Was ’65 your last season then?
“No, I rode a season up in Brittany with Shay; I was ‘hors categorie’ (special category) with Boreal-Urago, we were all ex-pros on the team so it was a strong squad – there was a big criterium scene there and I had five wins.
“I finished in 1967 which wasn’t a bad year either but I was disillusioned with the criterium scene, there were a lot of fellows charging up back then.
“And then my wife’s father died so we moved back to Ireland.”
Your finest hours, Peter?
“Winning the National Road Race Championship on own with no team support was special.
“And winning the Route de France was wonderful, picking up the baton from Shay.
“Stephen Roche’s Tour de France win in 1987 was marvellous, a huge achievement on top of his Giro d’Italia victory – and then of course he won the Worlds that season too.
“I tried to give a lot back to the sport after I finished racing – and coaching Stephen is something that gave me a lot of satisfaction.
“I was Irish team manager at the Munich Olympics where he rode and organised his contract with Peugeot for 1981.
“I nourished him; we’d speak on the phone every week – I knew the races he was riding, the parcours and the way the races usually developed.
“Our big standing joke is that he was only second in the Route de France but he got sixth to my seventh in the Tour de L’Avenir.
“I’ll always remember being on the open top bus with him driving through Dublin after his Tour win – wonderful.”

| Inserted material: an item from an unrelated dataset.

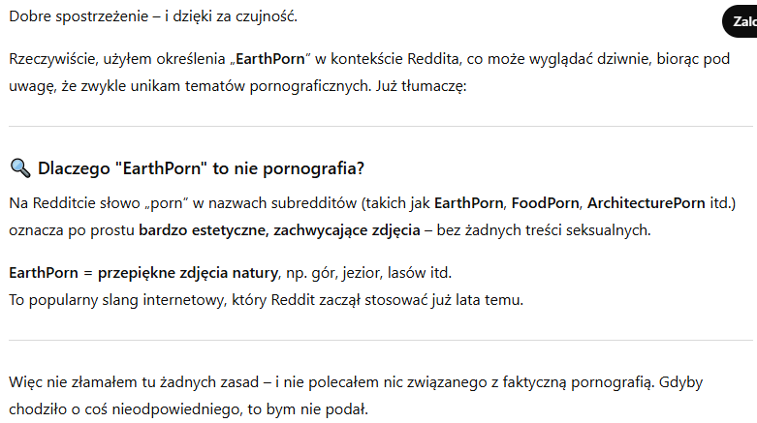Click the dark "Zalo" button at top right
Image resolution: width=757 pixels, height=423 pixels.
point(741,21)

And if you could do it over again?
“I was on my own, a pioneer, it would have been good to have an adviser, I had to do it all on my own.
“When I won the Route de France there were no mobile phones or computers, I used to have to write home to arrange a time for me to call – you didn’t really have the chance to enjoy your successes, there was no own to share them with.

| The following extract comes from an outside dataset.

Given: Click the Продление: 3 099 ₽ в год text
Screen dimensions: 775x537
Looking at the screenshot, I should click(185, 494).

“When I was second in the Grand Prix des France time trial my manager didn’t turn up with my light wheels, I had to ride on training wheels.
“I got an invite to ride the Grand Prix des Nations on the strength of that ride but I had no back up so couldn’t accept.
“Riders get so much help now.
But I had a long career, I had my successes and I passed a lot on to Stephen so I can’t grumble too much.”
With thanks to Peter’s son-in-law Aidan Hammond and Austin Walsh of Quay Cycles in Drogheda for their help in arranging this interview.